Cependant l’histoire en a décidé autrement. Au lieu de prendre leur indépendance, les Philippines furent prises dans la tourmente de la guerre mondiale. Le 26 décembre 1941, à la suite du bombardement de Pearl Harbor et à l’entrée des États-Unis dans la Seconde Guerre mondiale, les Américains abandonnèrent la ville et retirèrent toutes leurs installations militaires. Bombardée, la ville fut colonisée à nouveau par les Japonais en 1942. En 1945, les alliés reprennent Manille en la bombardant depuis les airs et la mer. Du 3 février jusqu’à la prise de la ville le 3 mars 1945, on estime que cent mille civils ont été tués ainsi que seize mille soldats japonais et un millier d’Américains. Manille détient le triste record d’avoir été la ville la plus détruite en Asie (la seconde dans le monde après Varsovie).
Il est cependant intéressant de constater combien, malgré la destruction et les guerres successive, Manille a su rester ce qu’elle était. Nombre de touristes s’étonnent de la culture aux influences diverses qui imprègne encore la vie aux Philippines. Au niveau urbain, la vieille ville fortifiée témoigne encore de cette présente coloniale et en face sur l’autre rive se dresse toujours le quartier chinois, ou la Chinatown. De même, les auteurs des Chronicles and Directories remarquent à plusieurs reprises :« A very low average of crime is said to exist, but the native classes are much addicted to gambling, an offence punishable by law, although the Government reaps a large portion of its revenue from the sale of lottery tickets. ». Manille est devenue aujourd’hui le plus grand centre de jeux d’argent en Asie.

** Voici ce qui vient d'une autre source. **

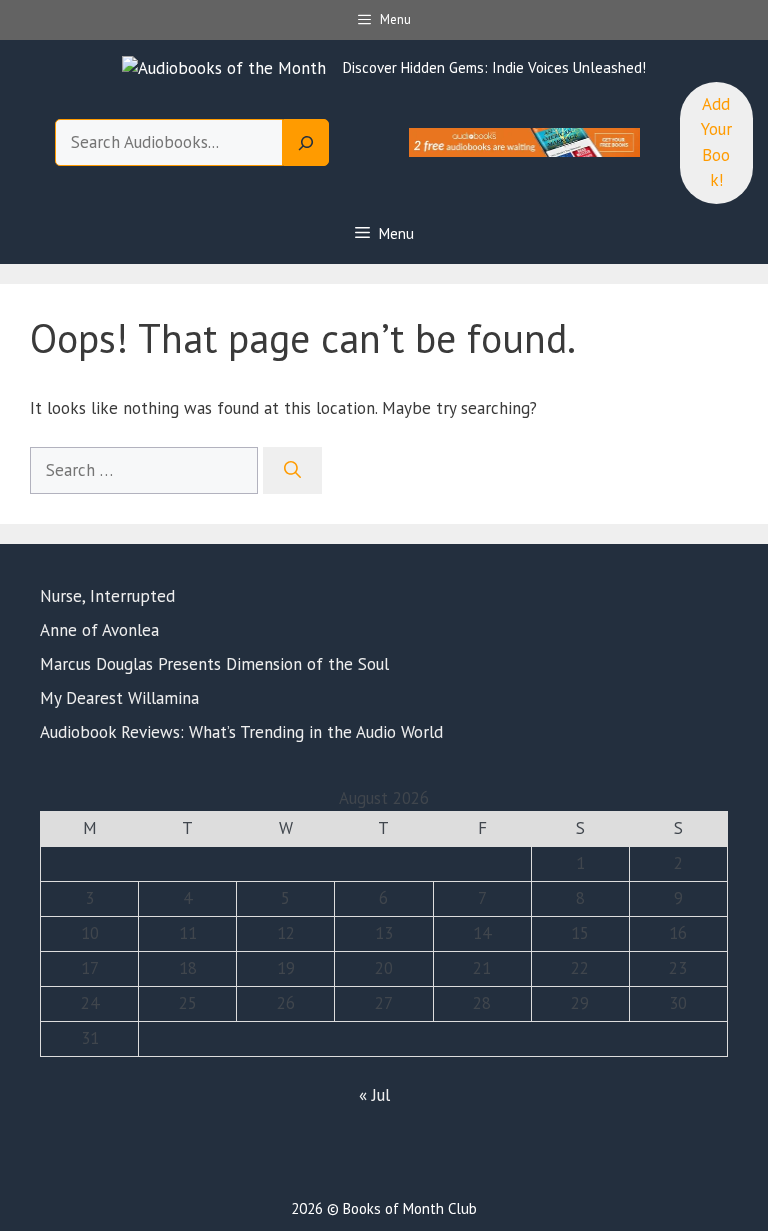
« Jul (374, 1095)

Nous avons pu constater, grâce aux Chronicles and Directories, la croissance et l’évolution de la ville et de sa population au cours de son histoire coloniale. Manille, comme beaucoup de grandes villes asiatiques, a subi la présence étrangère qui y a toujours était très nombreuse. En effet, comparativement aux autres villes étudiées pendant ce projet, Manille se démarquait comme l’une des villes avec le plus de renseignements et d’entrées au niveau du recensement des personnes et des entreprises étrangères. Nous avons découvert les évolutions de la ville et de son paysage urbain ainsi que les politiques coloniales au cours des ans mais surtout la diversité des populations qui y étaient présentes et leurs occupations. Il est cependant à regretter l’absence des volumes suivants car la présence étrangère en Asie à dû être extrêmement changeante (et donc intéressante pour ce sujet) dès le début de la première guerre mondiale. Mais je ne doute pas que ces volumes seront bientôt numérisés et soumis à d’autres recherches tout aussi passionnantes et instructives.